▶ **Excerto selecionado**
- - - - - - -
A sentença penal condenatória (especialmente esta) contém sempre factos desfavoráveis ao arguido - os factos provados, cuja enumeração é obrigatória sob pena de nulidade (art°s374°, nº2 e 3('9°, ambos do C.P.P.), são susceptíveis, em abstracto, de integrar um tipo legal de crime e, na medida em que configuram um comportamento criminoso são, objectivamente, uma ofensa à honra. Embora nem sempre, o mesmo pode acontecer nos motivos de facto e de direito que fundamentam a decisão, bem como na indicação e exame crítico das provas que serviram para formar a convicção do tribunal, em que o julgador tem que indicar não só as provas ou os meios de prova em que se baseou e fazer uma resenha daquilo que de cada um extraiu mas também demonstrar o raciocínio que lhe permitiu chegar à prova dos factos, sem o que a sentença também é nula.
Por isso, também não é de estranhar que o julgador faça juízos de valor.
No caso dos autos, as expressões que os assistentes consideram difamatórias, para além de constarem dos factos provados, constam também da motivação de facto e da motivação de direito, concretamente da escolha e medida concreta da pena.
- - - - - - -
▶ **Dados de origem**
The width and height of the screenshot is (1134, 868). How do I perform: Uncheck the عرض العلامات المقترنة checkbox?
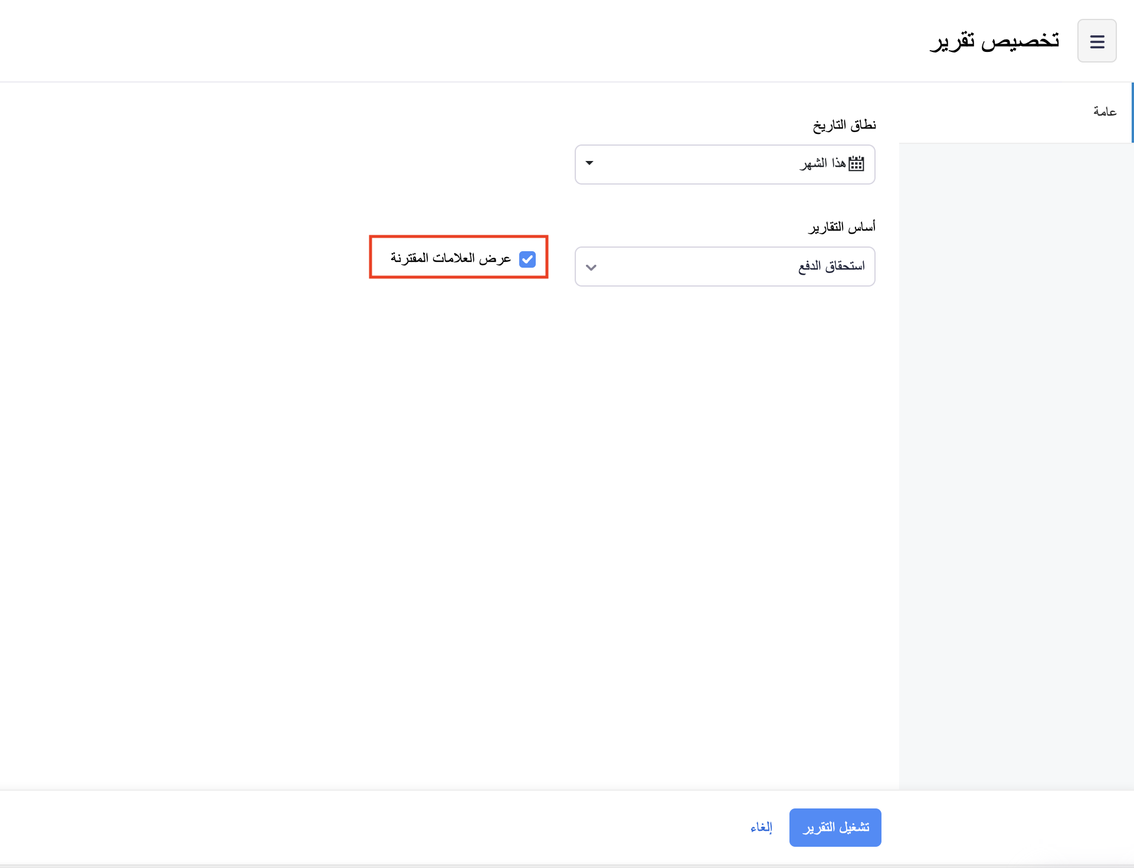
- - - - - - -
▶ **Tarefa a realizar**
Enumere tudo o que, segundo o excerto selecionado, o julgador tem de fazer na indicação e exame crítico das provas.

▶ **Resultado da tarefa**
- Indicar as provas ou os meios de prova em que se baseou.
- Fazer uma resenha daquilo que extraiu de cada um deles.
- Demonstrar o raciocínio que lhe permitiu chegar à prova dos factos.